Wednesday, March 28, 2007
Where do you live, exactly?
Monday, March 26, 2007
The Commission, part III
The canvas is on the easel and I have carved out enough time to lay in the composition and color of the painting. I first have to establish where the horizon line will be, that will dictate how everything else will relate in the painting...how many fields there will be and how big the sky will be in the painting are all determined by where the horizon is placed in the composition. At the same time I'm thinking about what time of day it is in the painting, this will help me decide what color I'm going to try in the painting.
Once the composition is worked out, I then start to lay in the color that I think will work in the painting, making slight adjustments as I work. I make the color choices in my paintings based on my memories when I am outside looking at the landscape. I don't work from photographs when I am in the studio. The colors I choose are based on my visual vocabulary that I have built up over the years of looking at and painting the landscape...so my color decisions are based in my personal experience, not second-hand information from another source.
This process may, on larger pieces, like this commission, take the better part of the day to get the first layer of color on the canvas. On even larger canvases it may take several days to lay in the color on the canvas. I try to work as quickly as I can so I can have something to work against when I work on the painting in the coming weeks.
When I have the color laid in, the whole process tends to slow down. I refine the relationships of the color in the painting making them work more effectively together. This process may take some time...when I first lay in the color on that first day, I usually think that the painting is almost done when I leave the studio that day, but when I come back to the painting the next day I see things that I did not see before, problems that need to be addressed and colors that do not work well as well together as I thought they did. The fine tuning of a painting can take weeks and even months. As I work on the painting the relationships in the color of the painting grow stronger, more cohesive, working together to make the piece a more effective painting. It is only when I feel that the painting is working in concert and nothing is detracting from the overall feeling of the piece that I can call the piece complete.
Saturday, March 24, 2007
the commission, part II
Friday, March 23, 2007
The MO Commission, part one
This is a painting that's just fresh off my easel.

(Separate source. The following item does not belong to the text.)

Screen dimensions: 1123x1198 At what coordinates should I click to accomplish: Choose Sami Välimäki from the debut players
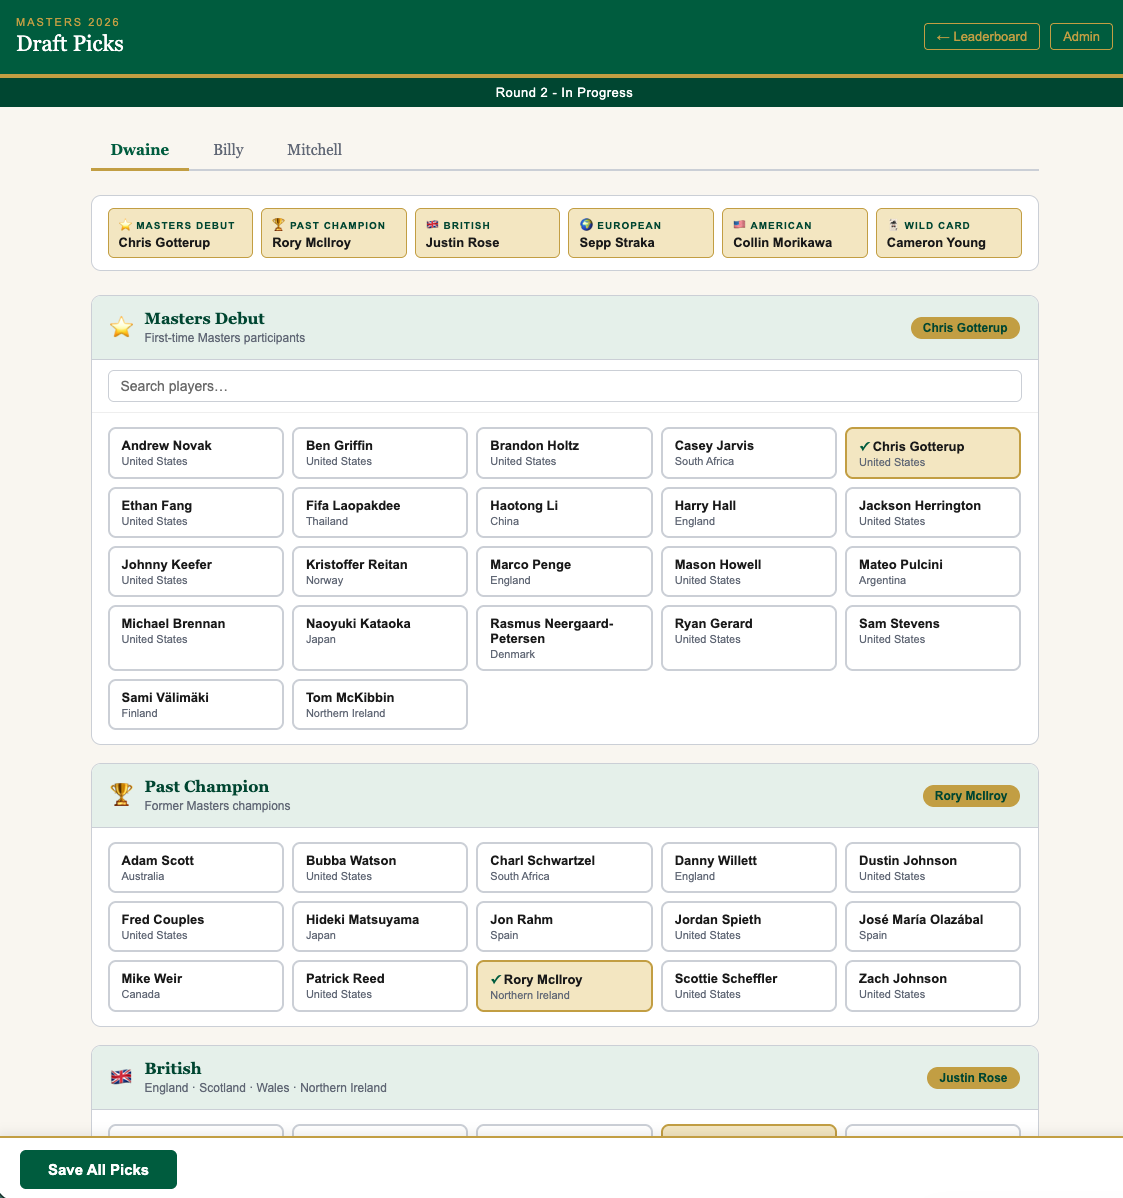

It is for a commission I did for a couple in Missouri. I am quite pleased with how it turned out. The painting process for this piece and how it was finished was fairly typical for me. So I thought this would be a good opportunity to talk about how I make a painting from start to finish.

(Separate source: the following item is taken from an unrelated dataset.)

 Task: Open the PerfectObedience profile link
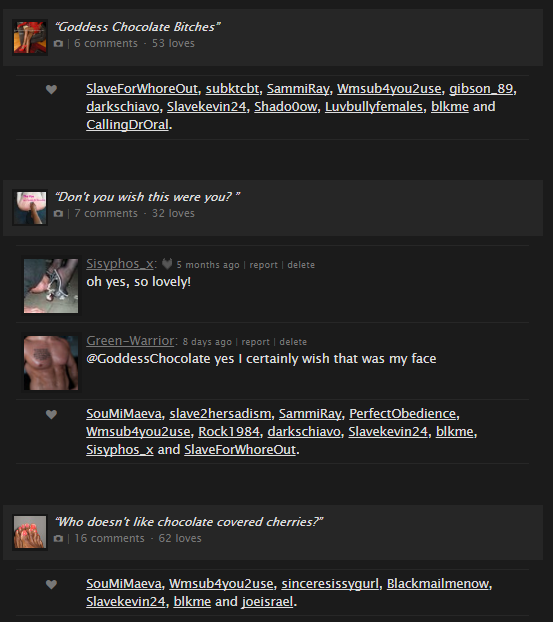tap(402, 414)
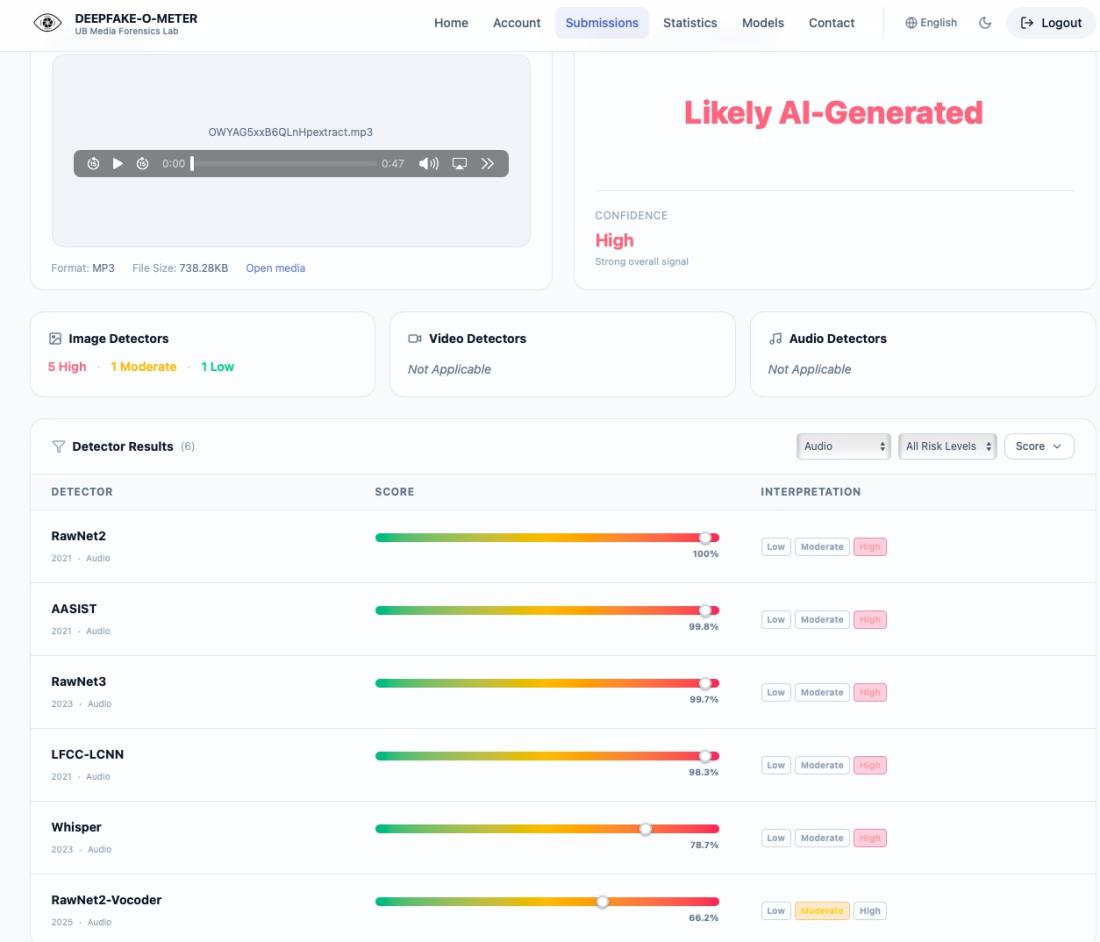Click the Open media link
1100x942 pixels.
[275, 268]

This painting was started, since it was a commission, by deciding with the collectors how large the piece was going to be and then I stretched the canvas. I would normally just stretch a variety of sizes, which are sometimes based on thumbnails than I've been doing recently. Most other artists I know do not stretch their own canvas, but I simply can not find any canvases that are prepped the way I want them, so I do it myself, the old fashioned way...two coats of hide glue and oil ground primer. It's simply the best canvas surface I have ever painted on.
So once the canvas was ready to go it sits in my studio until I have the nerve to start on it...
Sunday, March 18, 2007
The Challenge
Wednesday, March 14, 2007
Working with Color?
A painter in his most basic function put blobs of color on a flat surface in a certain order on that surface to make a painting. It is the COLOR that makes the painting, all other things are subservient to the color. Sure other things are important, but means little if the color sucks.
Artists often go on and on about loving the light when they are painting, but I have found that light has little to do with painting and has everything to do with photography and the fact that many artists think that photographs are how our eyes see the world. You see, without light photos could not exists. Light has to enter the lens to make the image. That's the only way a mechanical eye ( the camera) can reproduce what it sees. I'm still looking for that light color on my palette...hmm, I don't think it's there. That means that I am only left with color, so I am going to base my paintings on the paint on my palette and not some color and value structure that has nothing to do with painting.
Someone recently made a comment about Afterglow and asked how such a dark painting could have such a sense of wonderful light and color and if I could teach her husband how to paint like that. "Well" I answered, "I could but he would have to look at the world in a completely different way than he does now."
I don't see light, I only see Color.
My days are spent in my studio working with color.
Sunday, March 11, 2007
Its Late
Warm Evening, oil on panel, 8 x 10
What a day... I really hate spring forward. The kids get all screwed up and they never know when they are supposed to take naps or go to sleep. You wouldn't think that one hour would cause that much havoc...but it does. But what a beautiful day. Nothing could spoil this, even if the kids that are not sure when they are suppose to sleep.
This is a painting I did a couple of weeks ago...and I saw the sky tonight our first warm evening of the early spring after church. Some days, I see things so clearly and everything is a painting. I thank God for days like today.
When is Monday going to get here? I want to get back to my Studio and get to work.